Dante's impasto: Ferretti's designs for Scorsese, Fellini, Pasolini

The Black Dahlia's on its way out of theaters, but production design great Dante Ferretti tells the FT's Nigel Andrews a few dozen highlights of his long career: "The history of Italian cinema in the mid-to-late 20th century can be summed up in two words. Dante Ferretti. The history of Italian-American cinema in the 21st century - and for a few years before - can also be summed up in two words. Dante Ferretti. The 63-year-old production designer has crafted more important movies than you have had hot dates at the arthouse.
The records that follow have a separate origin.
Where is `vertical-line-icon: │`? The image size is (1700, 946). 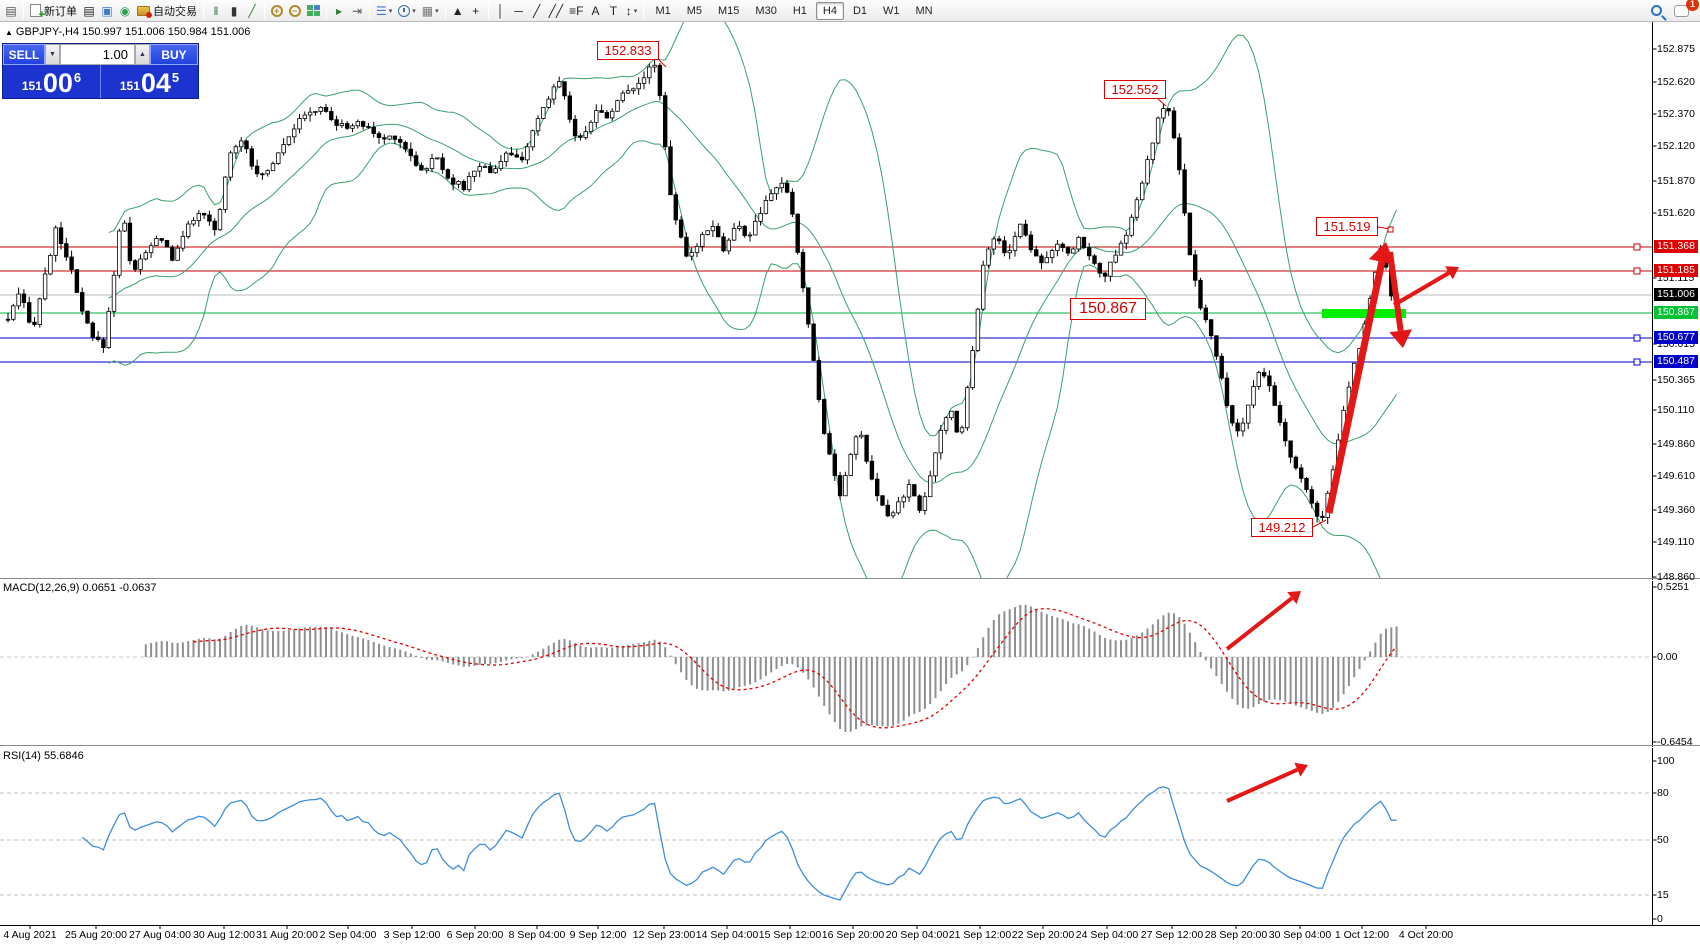 vertical-line-icon: │ is located at coordinates (500, 10).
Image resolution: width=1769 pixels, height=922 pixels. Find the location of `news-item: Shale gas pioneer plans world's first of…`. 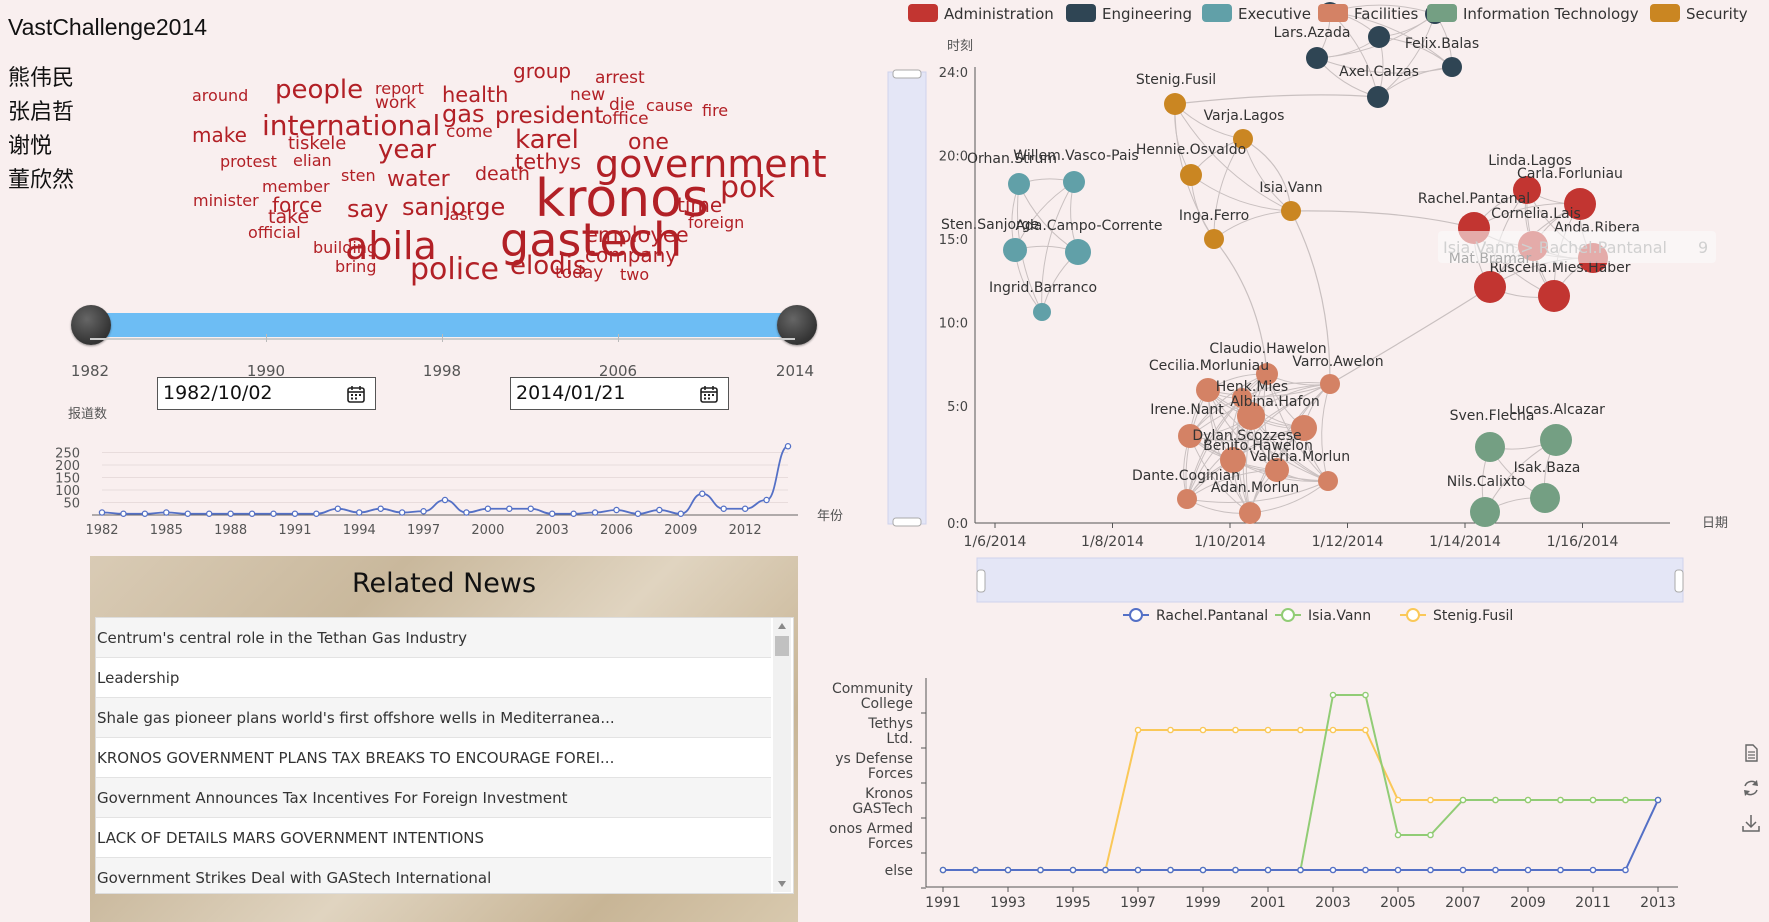

news-item: Shale gas pioneer plans world's first of… is located at coordinates (434, 718).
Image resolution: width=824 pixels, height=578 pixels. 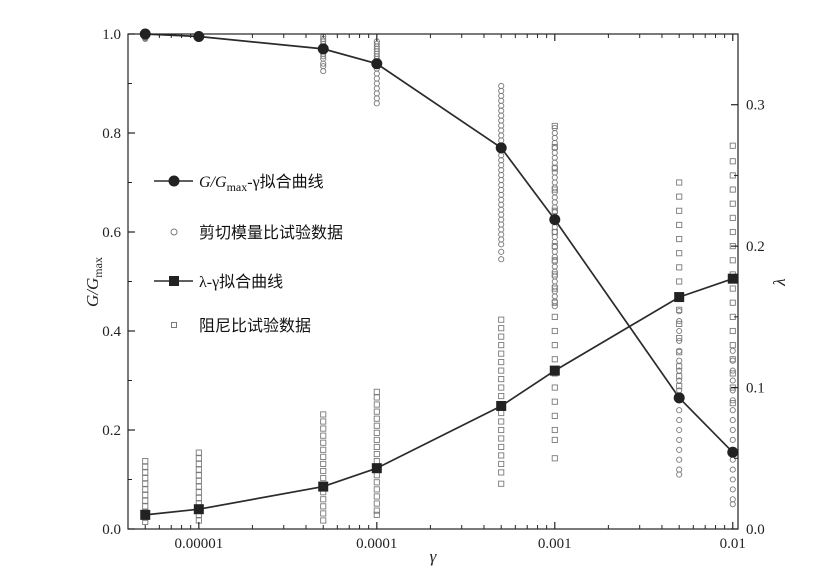 What do you see at coordinates (112, 431) in the screenshot?
I see `y-left-tick-label: 0.2` at bounding box center [112, 431].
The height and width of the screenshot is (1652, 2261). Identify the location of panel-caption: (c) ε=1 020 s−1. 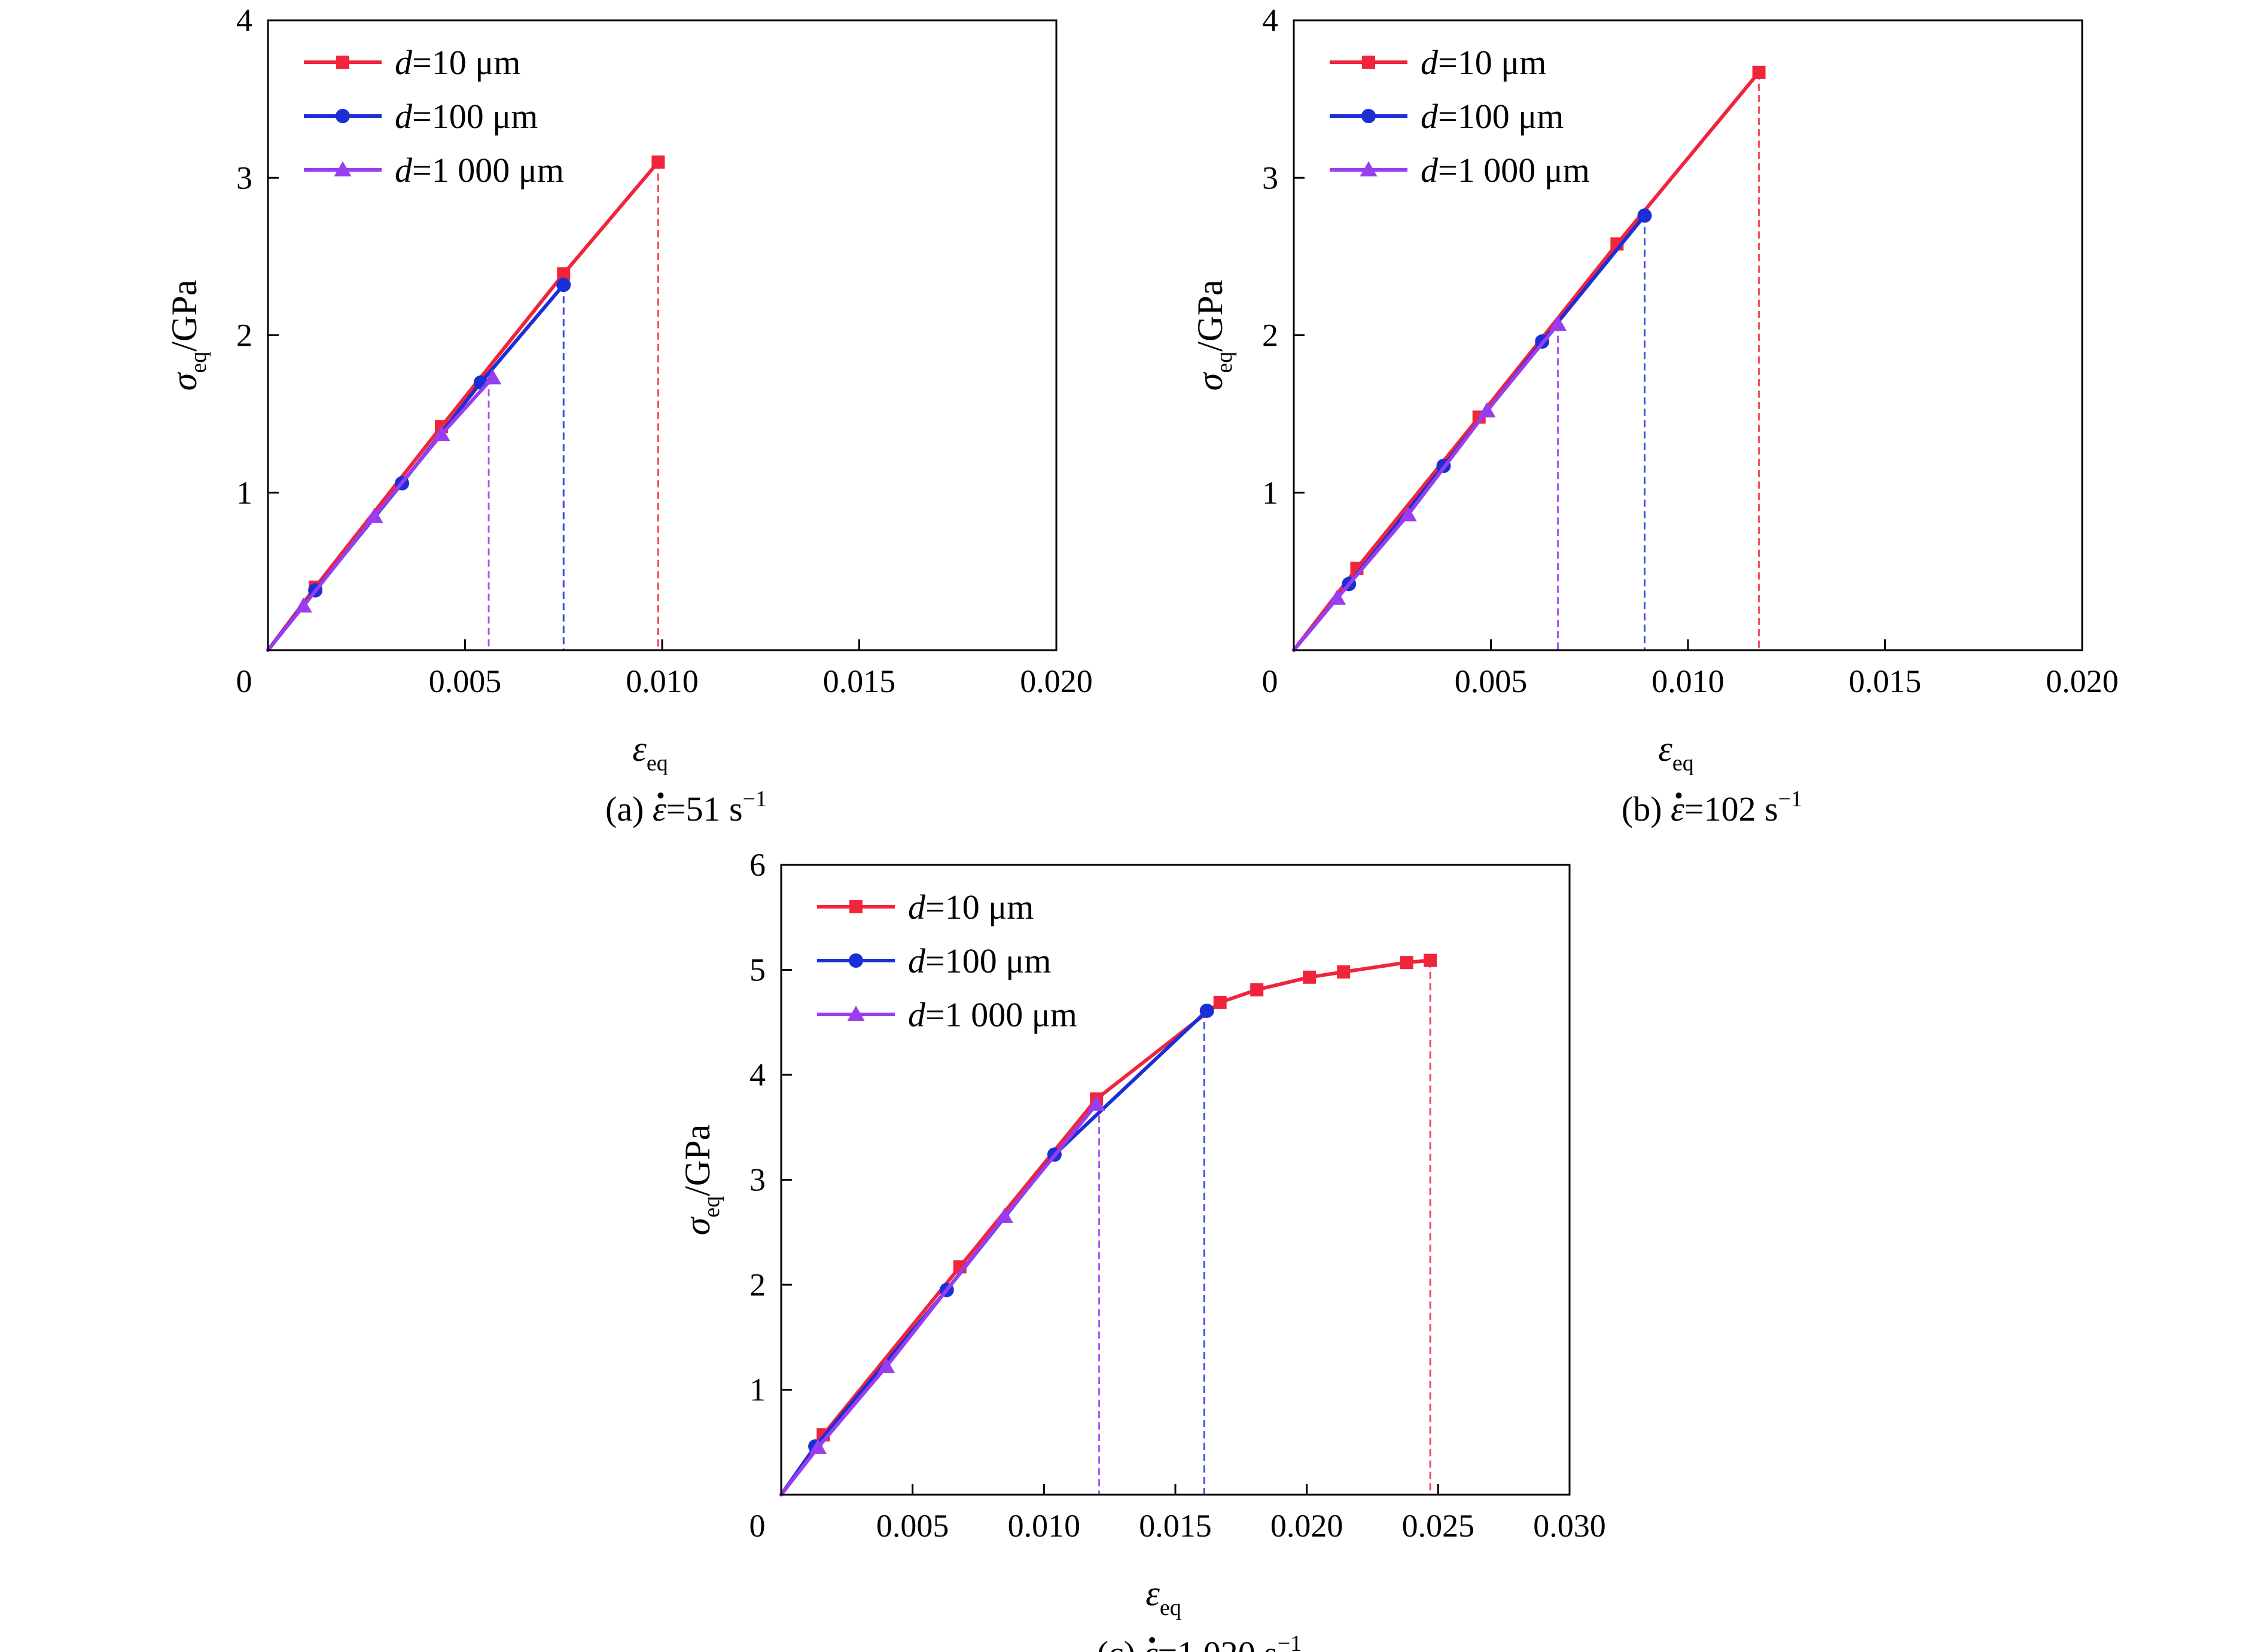
(1200, 1642).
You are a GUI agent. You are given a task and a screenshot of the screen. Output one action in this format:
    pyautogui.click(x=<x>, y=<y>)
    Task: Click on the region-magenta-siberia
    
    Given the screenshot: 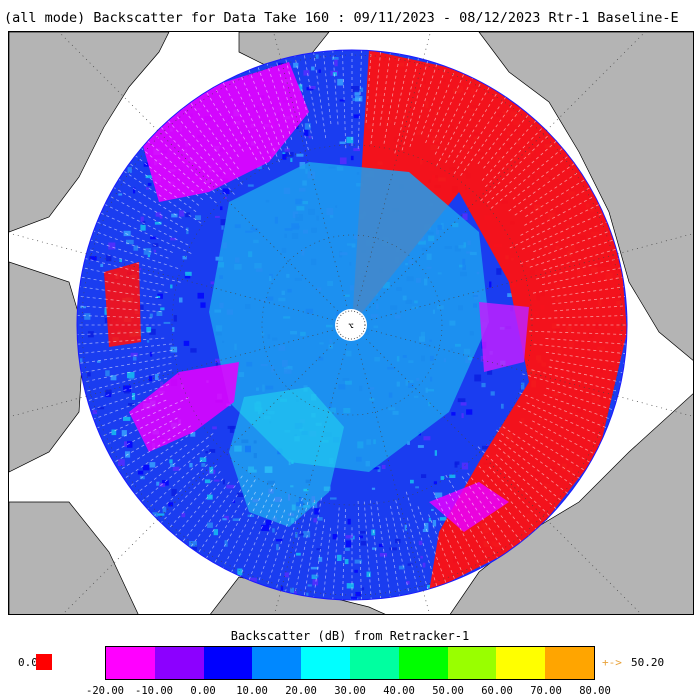 What is the action you would take?
    pyautogui.click(x=504, y=337)
    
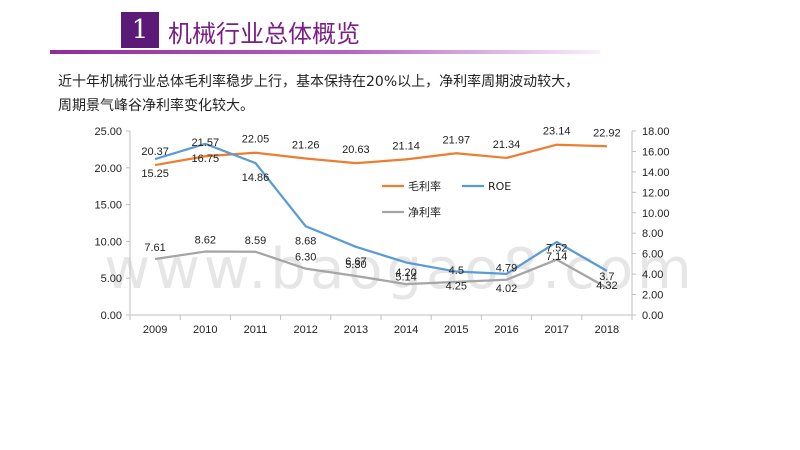 Image resolution: width=800 pixels, height=450 pixels. I want to click on y-right-tick-label: 14.00, so click(656, 173).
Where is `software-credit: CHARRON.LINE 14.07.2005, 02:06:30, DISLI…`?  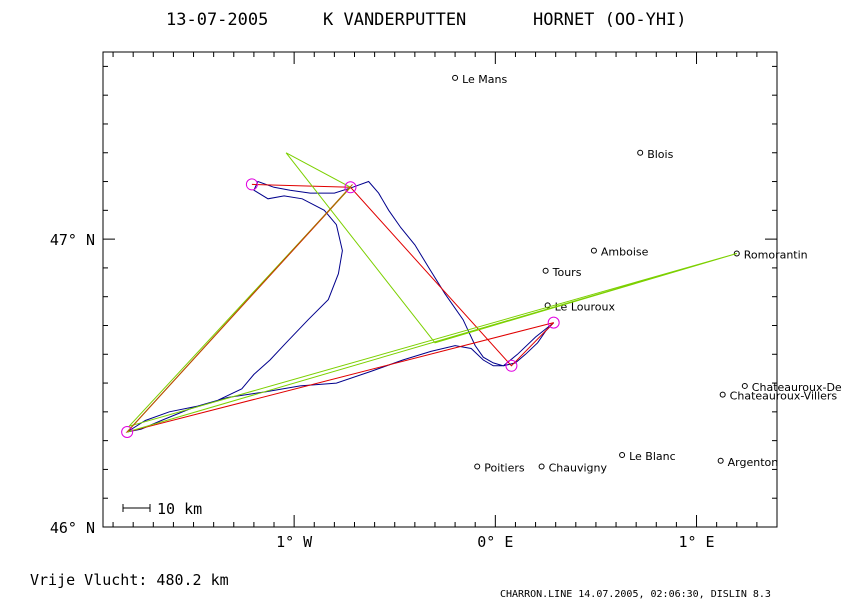
software-credit: CHARRON.LINE 14.07.2005, 02:06:30, DISLI… is located at coordinates (636, 594).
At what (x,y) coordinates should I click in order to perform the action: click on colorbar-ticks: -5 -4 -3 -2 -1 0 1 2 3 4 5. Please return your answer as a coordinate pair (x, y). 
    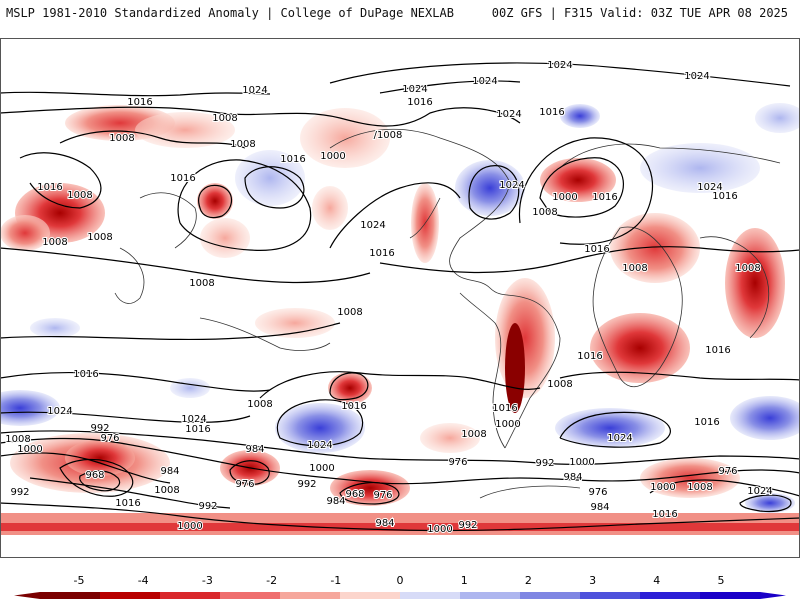
    Looking at the image, I should click on (400, 580).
BohemeBastille2.JPG.jpgWhile you were necking in the back row during the latest Pasolini or Fellini (ah memories!), Ferretti was up there on screen... His job, he unabashedly proclaims, is second in the pecking order only to the director. “After him the first person they call on is the designer. He has to discuss the look of the film, the colour, the style. He has to scout for locations. I work many times with the same directors, but I’m like a chameleon. Every story has a different look, sometimes even if they are set in the same period.” And of his final work with Pasolini? "Salo was Pasolini’s Sadeian nightmare set in Mussolini’s model republic. Its sexuality and cruelty suggested a turmoil in the filmmaker’s life and prefigured, for many, his murder in a notorious gay cruising ground outside Rome... After Salo he gave me another script before he died. It was called 'Theological Pornographic Colossal.' I still have it. I read it only once. I can’t tell you more.” But [Ferretti's] expression, growing visibly more sombre even 30 years on, tells one a lot." [Image from Ferretti's decor for Jonathan Miller's production of La Bohème.]